Les veaux d’enceinte de mise aux enchères reposés étaient porteurs de plus d’Histophilus que les veaux d’enceinte de mise aux enchères non reposés les jours 1, 3 et 6 après l’arrivée au parc d’engraissement. Les veaux directement du ranch reposés étaient plus porteurs d’Histophilus que les veaux directement du ranch non reposés le troisième jour après l’arrivée au parc d’engraissement.

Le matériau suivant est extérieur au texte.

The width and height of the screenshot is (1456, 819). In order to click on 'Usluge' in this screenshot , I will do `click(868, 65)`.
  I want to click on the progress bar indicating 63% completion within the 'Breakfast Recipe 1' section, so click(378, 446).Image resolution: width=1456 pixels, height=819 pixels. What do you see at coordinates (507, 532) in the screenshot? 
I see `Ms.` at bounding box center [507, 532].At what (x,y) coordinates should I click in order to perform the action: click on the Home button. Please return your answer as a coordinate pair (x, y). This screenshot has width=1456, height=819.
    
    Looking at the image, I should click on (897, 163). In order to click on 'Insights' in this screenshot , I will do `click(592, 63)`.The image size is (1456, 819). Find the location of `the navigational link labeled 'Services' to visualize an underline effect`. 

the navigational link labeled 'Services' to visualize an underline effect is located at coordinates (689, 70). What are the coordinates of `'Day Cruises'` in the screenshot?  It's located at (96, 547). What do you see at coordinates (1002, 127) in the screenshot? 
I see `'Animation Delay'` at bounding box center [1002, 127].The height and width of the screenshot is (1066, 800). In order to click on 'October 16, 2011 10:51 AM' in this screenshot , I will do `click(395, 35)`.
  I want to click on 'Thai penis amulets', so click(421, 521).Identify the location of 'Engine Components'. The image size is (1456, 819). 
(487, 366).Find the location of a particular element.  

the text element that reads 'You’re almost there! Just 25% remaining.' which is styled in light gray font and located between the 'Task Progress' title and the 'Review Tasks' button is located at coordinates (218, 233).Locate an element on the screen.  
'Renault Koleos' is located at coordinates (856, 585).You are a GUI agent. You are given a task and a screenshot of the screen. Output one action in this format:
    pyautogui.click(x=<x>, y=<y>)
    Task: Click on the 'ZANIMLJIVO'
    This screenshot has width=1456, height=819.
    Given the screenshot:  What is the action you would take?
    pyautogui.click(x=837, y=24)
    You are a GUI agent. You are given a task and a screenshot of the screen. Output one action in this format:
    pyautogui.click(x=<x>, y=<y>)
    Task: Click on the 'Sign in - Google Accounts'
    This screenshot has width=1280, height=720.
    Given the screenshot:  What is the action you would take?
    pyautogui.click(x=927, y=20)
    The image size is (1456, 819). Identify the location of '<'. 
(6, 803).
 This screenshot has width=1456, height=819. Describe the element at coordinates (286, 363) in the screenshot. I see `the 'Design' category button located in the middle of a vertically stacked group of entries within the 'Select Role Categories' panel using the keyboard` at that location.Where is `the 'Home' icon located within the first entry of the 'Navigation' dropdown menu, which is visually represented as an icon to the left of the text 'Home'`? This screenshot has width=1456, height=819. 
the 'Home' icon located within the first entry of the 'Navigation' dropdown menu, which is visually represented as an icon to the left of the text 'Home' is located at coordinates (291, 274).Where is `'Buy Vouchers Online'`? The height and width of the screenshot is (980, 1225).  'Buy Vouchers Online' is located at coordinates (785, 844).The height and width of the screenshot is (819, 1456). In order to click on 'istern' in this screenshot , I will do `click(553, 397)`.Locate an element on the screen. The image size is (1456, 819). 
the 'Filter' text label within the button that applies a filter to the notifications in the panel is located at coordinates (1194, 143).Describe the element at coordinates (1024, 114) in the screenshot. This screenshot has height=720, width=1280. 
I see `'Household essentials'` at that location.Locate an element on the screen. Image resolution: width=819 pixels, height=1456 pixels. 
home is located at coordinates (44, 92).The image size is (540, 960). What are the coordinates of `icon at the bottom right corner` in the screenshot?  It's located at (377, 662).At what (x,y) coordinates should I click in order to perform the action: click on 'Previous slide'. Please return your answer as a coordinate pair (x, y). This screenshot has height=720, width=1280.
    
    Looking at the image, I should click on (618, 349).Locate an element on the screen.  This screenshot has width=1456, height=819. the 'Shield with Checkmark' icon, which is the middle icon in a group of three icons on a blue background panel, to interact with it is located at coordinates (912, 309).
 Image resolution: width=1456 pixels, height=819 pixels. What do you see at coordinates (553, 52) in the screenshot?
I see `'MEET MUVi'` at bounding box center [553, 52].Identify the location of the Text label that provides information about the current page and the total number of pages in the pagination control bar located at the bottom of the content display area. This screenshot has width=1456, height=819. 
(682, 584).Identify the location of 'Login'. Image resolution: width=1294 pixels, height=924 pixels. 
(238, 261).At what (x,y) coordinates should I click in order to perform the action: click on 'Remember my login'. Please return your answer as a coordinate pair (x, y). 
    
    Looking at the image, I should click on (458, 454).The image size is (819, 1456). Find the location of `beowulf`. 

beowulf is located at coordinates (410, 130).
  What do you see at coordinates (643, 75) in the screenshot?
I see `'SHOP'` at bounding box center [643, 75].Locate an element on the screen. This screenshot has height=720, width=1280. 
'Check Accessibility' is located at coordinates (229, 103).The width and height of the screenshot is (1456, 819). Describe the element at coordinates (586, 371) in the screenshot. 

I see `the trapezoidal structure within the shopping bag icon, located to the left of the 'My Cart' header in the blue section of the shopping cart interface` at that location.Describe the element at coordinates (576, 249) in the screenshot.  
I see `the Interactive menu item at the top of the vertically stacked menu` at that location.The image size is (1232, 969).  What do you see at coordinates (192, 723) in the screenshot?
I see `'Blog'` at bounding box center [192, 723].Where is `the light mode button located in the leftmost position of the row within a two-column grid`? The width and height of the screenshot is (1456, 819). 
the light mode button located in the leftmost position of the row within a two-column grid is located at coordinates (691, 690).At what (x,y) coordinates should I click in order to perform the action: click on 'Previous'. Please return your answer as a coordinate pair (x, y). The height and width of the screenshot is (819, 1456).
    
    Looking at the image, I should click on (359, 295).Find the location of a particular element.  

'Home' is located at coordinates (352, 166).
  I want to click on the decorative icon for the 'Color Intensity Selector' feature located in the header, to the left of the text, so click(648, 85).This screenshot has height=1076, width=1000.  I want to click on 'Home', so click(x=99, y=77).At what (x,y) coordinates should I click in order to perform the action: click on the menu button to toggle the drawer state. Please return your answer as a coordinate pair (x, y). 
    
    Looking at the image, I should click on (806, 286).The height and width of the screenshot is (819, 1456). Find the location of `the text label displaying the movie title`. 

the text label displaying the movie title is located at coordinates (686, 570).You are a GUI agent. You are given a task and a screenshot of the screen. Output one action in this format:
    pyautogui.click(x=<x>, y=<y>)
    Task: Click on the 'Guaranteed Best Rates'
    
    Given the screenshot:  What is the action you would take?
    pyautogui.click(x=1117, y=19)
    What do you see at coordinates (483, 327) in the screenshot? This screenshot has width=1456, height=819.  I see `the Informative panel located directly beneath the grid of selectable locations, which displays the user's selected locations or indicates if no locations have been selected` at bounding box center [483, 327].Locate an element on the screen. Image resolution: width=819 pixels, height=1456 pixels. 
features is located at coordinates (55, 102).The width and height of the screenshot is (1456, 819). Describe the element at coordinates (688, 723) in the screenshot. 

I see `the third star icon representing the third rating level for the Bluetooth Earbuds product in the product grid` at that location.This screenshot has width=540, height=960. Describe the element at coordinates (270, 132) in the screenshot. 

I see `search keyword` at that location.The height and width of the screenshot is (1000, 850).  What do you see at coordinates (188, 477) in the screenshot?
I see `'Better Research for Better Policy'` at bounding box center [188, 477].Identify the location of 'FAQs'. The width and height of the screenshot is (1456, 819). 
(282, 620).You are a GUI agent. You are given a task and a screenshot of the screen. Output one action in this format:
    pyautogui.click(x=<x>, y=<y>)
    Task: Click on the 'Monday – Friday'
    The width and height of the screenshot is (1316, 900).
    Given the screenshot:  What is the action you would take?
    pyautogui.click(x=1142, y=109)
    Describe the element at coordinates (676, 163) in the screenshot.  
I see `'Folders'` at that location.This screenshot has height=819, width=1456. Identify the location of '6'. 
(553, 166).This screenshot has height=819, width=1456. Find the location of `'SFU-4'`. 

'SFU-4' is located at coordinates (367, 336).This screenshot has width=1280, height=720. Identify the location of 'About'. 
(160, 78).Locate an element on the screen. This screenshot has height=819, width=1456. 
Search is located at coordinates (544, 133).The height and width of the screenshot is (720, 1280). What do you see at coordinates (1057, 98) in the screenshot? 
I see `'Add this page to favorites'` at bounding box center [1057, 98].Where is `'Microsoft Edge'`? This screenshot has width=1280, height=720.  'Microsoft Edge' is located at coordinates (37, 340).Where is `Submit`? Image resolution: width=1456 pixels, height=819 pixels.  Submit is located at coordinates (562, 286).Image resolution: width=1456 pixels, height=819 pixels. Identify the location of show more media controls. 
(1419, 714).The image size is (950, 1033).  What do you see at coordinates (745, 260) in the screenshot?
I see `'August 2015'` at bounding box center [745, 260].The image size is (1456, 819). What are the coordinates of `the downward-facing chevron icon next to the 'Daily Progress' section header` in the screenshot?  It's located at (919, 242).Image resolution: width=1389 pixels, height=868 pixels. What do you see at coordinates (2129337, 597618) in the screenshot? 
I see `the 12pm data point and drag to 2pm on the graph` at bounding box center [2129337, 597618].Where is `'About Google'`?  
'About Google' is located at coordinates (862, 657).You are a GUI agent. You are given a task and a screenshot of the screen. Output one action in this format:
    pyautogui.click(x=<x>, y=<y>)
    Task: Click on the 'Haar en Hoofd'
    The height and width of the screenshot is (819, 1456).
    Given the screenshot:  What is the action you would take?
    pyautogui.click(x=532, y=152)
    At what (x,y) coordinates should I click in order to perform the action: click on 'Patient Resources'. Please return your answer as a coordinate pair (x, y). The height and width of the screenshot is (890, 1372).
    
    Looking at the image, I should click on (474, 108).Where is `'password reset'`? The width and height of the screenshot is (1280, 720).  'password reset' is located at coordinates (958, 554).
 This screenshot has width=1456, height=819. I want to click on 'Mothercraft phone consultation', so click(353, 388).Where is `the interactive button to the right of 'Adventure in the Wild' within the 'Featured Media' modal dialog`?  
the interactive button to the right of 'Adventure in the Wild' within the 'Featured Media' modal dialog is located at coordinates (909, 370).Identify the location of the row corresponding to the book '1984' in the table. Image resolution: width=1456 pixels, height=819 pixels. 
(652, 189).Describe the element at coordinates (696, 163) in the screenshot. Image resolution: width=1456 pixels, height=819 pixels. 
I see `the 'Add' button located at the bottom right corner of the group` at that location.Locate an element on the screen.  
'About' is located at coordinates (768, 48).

Les veaux de l’enceinte de mise aux enchères reposés étaient plus porteurs de Mannheimia que les veaux de l’enceinte de mise aux enchères non reposés le jour suivant leur arrivée, tandis que les veaux directement du ranch reposés étaient plus porteurs de Mannheimia que les veaux directement du ranch non reposés, et ce aux cinq points de mesure.
Qu’est-ce que cela signifie pour vous?
Bien que le nombre d’animaux et les taux de traitement de la grippe bovine aient été trop faibles (moins de 6 %) pour détecter des différences significatives entre le groupe d’enceinte de mise aux enchères et celui directement du ranch, les résultats microbiologiques suggèrent qu’une halte pendant le transport sur de longues distances peut augmenter le risque de grippe bovine chez les veaux de boucherie nouvellement sevrés. Une halte de huit heures a réduit le nombre de bonnes bactéries (protectrices) et augmenté le nombre de bactéries susceptibles de compromettre la santé respiratoire et/ou de provoquer la grippe bovine.
Conclusion: La recherche canadienne avait déjà montré que les arrêts de repos pendant le transport longue distance n’étaient pas bénéfiques pour les veaux de boucherie nouvellement sevrés. Cette nouvelle étude suggère que les aires de repos peuvent augmenter le risque de grippe bovine et potentiellement la nécessité d’une utilisation préventive ou thérapeutique d’antimicrobiens (l’augmentation du traitement n’a pas été observée dans cette étude). Nous vous communiquerons les résultats des deux autres essais dès qu’ils seront disponibles.
Le Conseil de recherche sur les bovins de boucherie est financé par le Prélèvement canadien sur les bovins de boucherie. Le BCRC s’associe à Agriculture et Agroalimentaire Canada, aux groupes provinciaux de l’industrie du bœuf et aux gouvernements pour faire progresser la recherche et le transfert de technologie à l’appui de la vision de l’industrie canadienne du bœuf, qui est d’être reconnue comme un fournisseur préféré de bœuf, de bovins et de génétique sains et de haute qualité.